High Park, he said, “was a retro-fitted old pepper and cucumber shop,” while Sunens is “state-ofthe-art, built for cannabis.” The new facility’s cultivatio­n output will be used to feed Auxly’s Prince Edward Island-based operation manufactur­ing Cannabis 2.0 products such as vapes and gummies for the adult recreation­al market.

“This makes me happy,” Leamington Mayor Hilda Macdonald said Monday of the Sunens news, just three weeks after she expressed her disappoint­ment with Tilray’s announceme­nt it was pulling up local stakes after only a year in production.

Macdonald reminded a reporter that, while the news in May of the 120 lost jobs was grim, she had expressed confidence that better news was on the horizon. Leamington and Kingsville, a North American centre for agricultur­al greenhouse operations, is home to cannabis giant Aphria Inc. and other businesses lured to the sector.
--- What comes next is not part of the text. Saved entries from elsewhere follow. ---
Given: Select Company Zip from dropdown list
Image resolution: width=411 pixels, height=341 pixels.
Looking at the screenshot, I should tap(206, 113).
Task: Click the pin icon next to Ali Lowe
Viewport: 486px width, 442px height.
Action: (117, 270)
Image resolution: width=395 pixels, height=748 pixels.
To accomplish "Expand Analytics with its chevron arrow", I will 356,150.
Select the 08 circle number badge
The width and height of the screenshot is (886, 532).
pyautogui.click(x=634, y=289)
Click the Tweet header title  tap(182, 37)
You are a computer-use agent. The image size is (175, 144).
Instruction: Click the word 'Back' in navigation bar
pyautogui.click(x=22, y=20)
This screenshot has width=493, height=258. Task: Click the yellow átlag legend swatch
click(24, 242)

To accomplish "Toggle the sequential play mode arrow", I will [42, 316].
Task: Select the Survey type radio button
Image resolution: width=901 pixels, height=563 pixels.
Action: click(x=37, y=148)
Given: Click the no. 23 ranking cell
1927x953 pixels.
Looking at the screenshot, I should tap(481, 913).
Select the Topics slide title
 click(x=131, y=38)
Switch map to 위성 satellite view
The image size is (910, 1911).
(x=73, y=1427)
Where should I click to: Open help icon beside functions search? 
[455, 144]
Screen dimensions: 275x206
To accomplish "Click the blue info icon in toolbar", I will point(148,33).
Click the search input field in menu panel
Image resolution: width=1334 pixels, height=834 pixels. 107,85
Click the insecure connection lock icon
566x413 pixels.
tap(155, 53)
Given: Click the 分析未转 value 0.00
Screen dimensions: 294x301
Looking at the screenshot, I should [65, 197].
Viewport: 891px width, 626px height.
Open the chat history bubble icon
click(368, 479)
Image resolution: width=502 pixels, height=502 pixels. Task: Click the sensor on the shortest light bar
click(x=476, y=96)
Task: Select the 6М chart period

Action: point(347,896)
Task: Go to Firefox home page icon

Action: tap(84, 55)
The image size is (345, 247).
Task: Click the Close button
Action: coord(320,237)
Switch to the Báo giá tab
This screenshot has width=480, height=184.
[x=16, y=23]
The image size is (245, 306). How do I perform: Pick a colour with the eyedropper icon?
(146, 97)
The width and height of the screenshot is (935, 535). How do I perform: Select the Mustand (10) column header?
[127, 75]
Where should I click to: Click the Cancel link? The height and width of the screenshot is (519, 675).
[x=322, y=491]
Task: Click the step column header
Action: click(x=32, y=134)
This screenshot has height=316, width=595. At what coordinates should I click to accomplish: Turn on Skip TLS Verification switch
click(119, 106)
“Remember, I said there was so much growth happening, so much building, so much expanding — my expectatio­n is there will be others soon,” she told the Star on Monday. Meanwhile, those currently in the process of winding up their jobs and High Park’s operations can hopefully pivot to the new company, she said.

Quiring is president of Nature Fresh Farms, one of Canada’s biggest indoor vegetable producers, and he is one of the continent’s biggest builders of greenhouse­s. He could not be reached for comment on Monday. It’s not known how many local workers Sunens’s high-tech Leamington operation will employ.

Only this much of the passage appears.